■ SELECTED TEXT
-- Start --
From 5a41fbddc1bfe3f5f2cbb48fdfe0b135be7816c9 Mon Sep 17 00:00:00 2001
From: lucidrains <lucidrains@gmail.com>
Date: Thu, 10 Oct 2024 19:12:45 -0700
Subject: [PATCH] fix the multi-headed qk rmsnorm scaling

---
 nGPT_pytorch/nGPT.py | 14 ++++++++------
 pyproject.toml       |  2 +-
 2 files changed, 9 insertions(+), 7 deletions(-)

diff --git a/nGPT_pytorch/nGPT.py b/nGPT_pytorch/nGPT.py
index a684c02..3a2a740 100644
--- a/nGPT_pytorch/nGPT.py
+++ b/nGPT_pytorch/nGPT.py
@@ -107,6 +107,7 @@ def __init__(
         super().__init__()
         self.linear = nn.Linear(dim, dim_out, bias = False)
 
+        self.scale = groups ** -1
         self.parametrize = parametrize
         self.l2norm = L2Norm(dim = -1 if norm_dim_in else 0, norm_eps = norm_eps, groups = groups)
-- End --
■ REQUIRED TASK 1
Put the patch's subject line "fix the multi-headed qk rmsnorm scaling" into Spanish.
■ REQUIRED TASK 2
Reproduce the part of the patch starting with "diff --git a/nGPT_pytorch/nGPT.py" and going on through "super().__init__()".
You won't need the records for any of this.

■ RECORD SET
-- Start --
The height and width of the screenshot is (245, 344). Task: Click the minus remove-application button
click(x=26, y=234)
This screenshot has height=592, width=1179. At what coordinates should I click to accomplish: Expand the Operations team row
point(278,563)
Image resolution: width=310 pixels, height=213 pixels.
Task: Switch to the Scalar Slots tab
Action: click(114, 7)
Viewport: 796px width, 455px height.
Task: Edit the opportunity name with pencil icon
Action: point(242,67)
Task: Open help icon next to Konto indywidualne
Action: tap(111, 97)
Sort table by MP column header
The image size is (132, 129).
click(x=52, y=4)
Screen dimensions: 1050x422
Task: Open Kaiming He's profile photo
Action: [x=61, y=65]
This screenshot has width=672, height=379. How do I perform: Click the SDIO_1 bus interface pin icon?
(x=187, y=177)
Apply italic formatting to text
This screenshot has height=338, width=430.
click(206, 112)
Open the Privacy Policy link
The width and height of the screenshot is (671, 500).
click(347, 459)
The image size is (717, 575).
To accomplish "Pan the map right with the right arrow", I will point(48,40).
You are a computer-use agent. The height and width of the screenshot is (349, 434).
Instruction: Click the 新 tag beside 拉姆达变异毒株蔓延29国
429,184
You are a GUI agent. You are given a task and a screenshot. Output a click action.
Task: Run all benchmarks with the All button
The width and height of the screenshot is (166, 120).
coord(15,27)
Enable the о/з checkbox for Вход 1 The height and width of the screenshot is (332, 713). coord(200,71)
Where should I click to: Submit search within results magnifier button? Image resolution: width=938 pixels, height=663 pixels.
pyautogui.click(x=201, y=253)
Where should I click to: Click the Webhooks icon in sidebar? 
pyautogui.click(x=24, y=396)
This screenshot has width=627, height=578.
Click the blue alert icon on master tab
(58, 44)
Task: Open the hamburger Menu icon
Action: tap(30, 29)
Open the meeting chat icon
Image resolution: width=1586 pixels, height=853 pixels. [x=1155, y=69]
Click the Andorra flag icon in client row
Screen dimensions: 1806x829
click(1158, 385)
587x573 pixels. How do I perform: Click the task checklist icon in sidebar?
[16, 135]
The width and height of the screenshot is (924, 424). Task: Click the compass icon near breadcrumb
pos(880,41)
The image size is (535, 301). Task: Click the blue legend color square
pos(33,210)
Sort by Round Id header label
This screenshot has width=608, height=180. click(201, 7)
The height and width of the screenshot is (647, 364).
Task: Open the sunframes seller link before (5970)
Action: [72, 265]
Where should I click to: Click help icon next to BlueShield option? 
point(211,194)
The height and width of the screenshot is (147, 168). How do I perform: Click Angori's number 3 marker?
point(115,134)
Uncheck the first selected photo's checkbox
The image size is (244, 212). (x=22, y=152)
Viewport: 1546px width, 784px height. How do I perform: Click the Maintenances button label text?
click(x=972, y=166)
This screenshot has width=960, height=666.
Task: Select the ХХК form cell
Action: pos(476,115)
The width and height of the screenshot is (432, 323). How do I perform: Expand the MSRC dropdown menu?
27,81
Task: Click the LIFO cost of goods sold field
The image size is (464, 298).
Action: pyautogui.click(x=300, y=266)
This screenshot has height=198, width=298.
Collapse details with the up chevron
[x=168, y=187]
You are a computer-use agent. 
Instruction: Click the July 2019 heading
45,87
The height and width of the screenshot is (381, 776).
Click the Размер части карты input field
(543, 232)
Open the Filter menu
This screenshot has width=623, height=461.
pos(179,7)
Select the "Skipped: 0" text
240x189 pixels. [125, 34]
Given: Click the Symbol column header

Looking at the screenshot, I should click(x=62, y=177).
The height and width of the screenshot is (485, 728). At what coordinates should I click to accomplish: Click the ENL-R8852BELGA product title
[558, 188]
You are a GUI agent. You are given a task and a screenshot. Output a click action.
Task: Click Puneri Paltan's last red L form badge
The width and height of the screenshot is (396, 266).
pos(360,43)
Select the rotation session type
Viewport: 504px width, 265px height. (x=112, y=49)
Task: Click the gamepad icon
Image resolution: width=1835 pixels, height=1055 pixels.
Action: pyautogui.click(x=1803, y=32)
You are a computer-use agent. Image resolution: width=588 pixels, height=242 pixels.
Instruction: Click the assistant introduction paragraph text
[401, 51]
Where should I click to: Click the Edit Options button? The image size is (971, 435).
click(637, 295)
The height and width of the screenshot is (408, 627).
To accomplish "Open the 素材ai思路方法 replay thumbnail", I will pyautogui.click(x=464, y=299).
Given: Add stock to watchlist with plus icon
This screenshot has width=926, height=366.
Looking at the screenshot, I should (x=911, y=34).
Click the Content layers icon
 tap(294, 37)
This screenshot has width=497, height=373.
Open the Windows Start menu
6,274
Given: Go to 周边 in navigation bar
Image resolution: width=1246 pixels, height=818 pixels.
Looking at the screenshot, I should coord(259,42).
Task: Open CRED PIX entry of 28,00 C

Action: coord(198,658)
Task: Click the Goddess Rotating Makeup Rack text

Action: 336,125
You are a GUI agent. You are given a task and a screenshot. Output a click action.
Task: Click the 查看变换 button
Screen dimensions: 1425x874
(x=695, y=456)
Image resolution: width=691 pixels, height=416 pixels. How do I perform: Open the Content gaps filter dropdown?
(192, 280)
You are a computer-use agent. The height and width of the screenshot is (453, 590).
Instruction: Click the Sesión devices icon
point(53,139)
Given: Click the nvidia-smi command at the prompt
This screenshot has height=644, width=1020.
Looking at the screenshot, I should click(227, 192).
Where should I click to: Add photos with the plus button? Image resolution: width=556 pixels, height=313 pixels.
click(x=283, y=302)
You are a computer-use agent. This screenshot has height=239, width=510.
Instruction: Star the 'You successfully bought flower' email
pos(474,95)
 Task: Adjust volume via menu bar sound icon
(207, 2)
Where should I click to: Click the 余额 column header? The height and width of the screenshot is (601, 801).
-- End --
■ SOLUTION 1
corrige el escalado de la rmsnorm qk multicabeza

■ SOLUTION 2
diff --git a/nGPT_pytorch/nGPT.py b/nGPT_pytorch/nGPT.py
index a684c02..3a2a740 100644
--- a/nGPT_pytorch/nGPT.py
+++ b/nGPT_pytorch/nGPT.py
@@ -107,6 +107,7 @@ def __init__(
         super().__init__()